Но Уолт знал, что это не Танин случай. И именно поэтому она
ему нравилась. Таня была хорошей женщиной, живущей семейными ценностями. Но
сейчас Уолт надеялся, что она на несколько месяцев задвинет свои ценности
подальше.
– Буду ждать завтрашнего звонка. Передавай привет Питеру.
– Спасибо, – уныло отозвалась Таня. Для нее дело
было не только в том, как отнесется к этой новости Питер, но и в высоких
стандартах, которым она считала нужным соответствовать. Положив трубку, Таня
некоторое время неподвижно стояла посреди кухни, словно громом пораженная. Ей
многое следовало переварить, а ее семье – проглотить.
Таня все еще не двигалась с места, глядя перед собой
невидящим взглядом и размышляя о происшедшем, когда на кухню вошел Джейсон, а с
ним – двое его друзей, которые приехали вместе с ним.
– Что с тобой, ма?
Джейсон был высоким, красивым юношей, как-то незаметно и
быстро возмужавшим, с широкими плечами, низким голосом, зелеными, как у матери,
глазами и темными волосами. Он был красив – и это льстило Тане, – но еще
больше она ценила в сыне его человеческие качества. Джейсон был хорошим сыном,
он никогда не создавал родителям проблем, он хорошо учился и занимался спортом.
Он собирался пойти учиться на юриста, как отец.
– У тебя вид какой-то странный. Что-нибудь случилось?
– Да нет. Я просто соображала, что мне сегодня нужно
сделать. А ты чем собираешься заняться? – спросила Таня, пытаясь в то же
время выбросить всякие мысли про фильм из головы.
– Мы отправляемся к Салли поплескаться в бассейне.
Тяжелая работа для летнего утра, но кто-то же должен ее делать.

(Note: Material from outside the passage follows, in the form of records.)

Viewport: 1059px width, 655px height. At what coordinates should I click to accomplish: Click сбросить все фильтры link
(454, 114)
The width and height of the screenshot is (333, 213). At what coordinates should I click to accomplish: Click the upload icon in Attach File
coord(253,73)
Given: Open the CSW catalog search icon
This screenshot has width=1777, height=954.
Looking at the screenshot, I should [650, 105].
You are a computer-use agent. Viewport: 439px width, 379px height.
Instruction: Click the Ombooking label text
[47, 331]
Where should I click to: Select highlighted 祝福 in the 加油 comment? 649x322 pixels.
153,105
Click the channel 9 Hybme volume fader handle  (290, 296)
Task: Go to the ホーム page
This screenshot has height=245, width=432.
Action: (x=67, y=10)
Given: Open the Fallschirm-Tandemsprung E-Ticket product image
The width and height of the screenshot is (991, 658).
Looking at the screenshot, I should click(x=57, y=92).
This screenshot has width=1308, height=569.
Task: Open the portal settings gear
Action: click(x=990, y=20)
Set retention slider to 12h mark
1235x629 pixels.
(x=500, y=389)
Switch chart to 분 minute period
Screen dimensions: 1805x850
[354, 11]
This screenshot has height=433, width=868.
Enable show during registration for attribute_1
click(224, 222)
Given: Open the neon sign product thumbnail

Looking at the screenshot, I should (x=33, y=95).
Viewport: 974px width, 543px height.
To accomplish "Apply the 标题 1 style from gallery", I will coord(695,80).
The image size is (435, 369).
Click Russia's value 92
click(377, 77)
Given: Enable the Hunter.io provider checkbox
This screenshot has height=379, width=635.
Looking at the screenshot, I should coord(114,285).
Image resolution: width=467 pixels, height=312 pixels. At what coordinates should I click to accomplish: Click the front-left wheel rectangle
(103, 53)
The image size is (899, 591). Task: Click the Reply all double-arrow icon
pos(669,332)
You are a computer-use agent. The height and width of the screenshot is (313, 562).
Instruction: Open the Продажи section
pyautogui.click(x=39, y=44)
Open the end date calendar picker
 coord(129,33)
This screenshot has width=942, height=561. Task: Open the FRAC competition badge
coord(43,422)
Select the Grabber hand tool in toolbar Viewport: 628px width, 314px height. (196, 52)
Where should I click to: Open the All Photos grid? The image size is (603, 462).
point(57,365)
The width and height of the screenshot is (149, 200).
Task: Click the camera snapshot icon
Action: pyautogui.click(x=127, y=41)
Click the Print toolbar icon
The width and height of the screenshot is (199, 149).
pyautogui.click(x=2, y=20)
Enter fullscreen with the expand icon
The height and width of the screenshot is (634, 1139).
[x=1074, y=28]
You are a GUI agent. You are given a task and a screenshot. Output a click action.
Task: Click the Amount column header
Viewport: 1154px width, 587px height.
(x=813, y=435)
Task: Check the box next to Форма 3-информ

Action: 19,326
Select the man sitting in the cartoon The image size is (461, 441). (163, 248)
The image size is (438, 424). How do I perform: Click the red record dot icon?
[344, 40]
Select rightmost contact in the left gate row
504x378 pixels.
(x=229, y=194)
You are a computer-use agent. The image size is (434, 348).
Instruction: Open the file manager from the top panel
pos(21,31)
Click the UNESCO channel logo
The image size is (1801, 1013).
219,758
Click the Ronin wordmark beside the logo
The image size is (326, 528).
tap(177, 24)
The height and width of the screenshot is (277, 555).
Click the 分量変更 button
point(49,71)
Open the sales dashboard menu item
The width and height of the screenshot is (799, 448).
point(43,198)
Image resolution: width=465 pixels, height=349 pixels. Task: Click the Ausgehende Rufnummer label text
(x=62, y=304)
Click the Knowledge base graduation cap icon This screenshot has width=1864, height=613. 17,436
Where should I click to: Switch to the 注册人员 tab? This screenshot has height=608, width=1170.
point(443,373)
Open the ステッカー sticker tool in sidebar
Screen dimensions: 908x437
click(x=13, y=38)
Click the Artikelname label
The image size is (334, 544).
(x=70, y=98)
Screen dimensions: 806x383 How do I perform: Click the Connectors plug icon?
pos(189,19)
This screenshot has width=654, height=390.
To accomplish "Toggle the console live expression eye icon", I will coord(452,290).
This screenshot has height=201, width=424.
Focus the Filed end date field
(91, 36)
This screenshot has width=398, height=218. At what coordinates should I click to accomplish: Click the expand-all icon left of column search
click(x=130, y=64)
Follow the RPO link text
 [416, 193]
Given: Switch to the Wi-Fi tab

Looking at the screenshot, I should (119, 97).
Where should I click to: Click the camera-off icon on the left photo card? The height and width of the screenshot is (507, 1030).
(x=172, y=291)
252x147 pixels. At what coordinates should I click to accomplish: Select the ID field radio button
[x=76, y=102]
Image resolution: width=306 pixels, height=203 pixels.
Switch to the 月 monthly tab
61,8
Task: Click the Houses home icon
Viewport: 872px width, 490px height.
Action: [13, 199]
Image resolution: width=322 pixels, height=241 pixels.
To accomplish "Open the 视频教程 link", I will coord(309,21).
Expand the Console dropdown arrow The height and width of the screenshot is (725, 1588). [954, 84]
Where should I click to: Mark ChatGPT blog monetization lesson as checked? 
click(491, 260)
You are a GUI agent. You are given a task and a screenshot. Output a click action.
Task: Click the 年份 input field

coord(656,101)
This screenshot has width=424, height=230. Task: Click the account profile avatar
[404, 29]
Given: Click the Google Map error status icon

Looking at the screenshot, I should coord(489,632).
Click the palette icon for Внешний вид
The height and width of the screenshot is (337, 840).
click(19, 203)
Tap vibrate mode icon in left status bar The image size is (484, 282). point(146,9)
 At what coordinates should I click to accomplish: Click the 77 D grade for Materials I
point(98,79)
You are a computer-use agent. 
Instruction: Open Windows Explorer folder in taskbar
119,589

Джейсон рассмеялся, а мать привстала на цыпочки, чтобы
поцеловать его. У Тани уже сейчас сжималось сердце при мысли об отъезде
Джейсона. Ей невыносимо было думать, что он уезжает. Без Джейсона дом опустеет,
и, хуже того, через год все трое детей покинут дом. Таня цеплялась за эти
последние дни, проведенные вместе, и оттого ей казалось невозможным принять
предложение Дугласа Уэйна. Разве она может упустить эти последние, драгоценные
дни, которые можно провести вместе с детьми? Никак не может, она никогда себе
не простит, если лишит себя и детей такой возможности.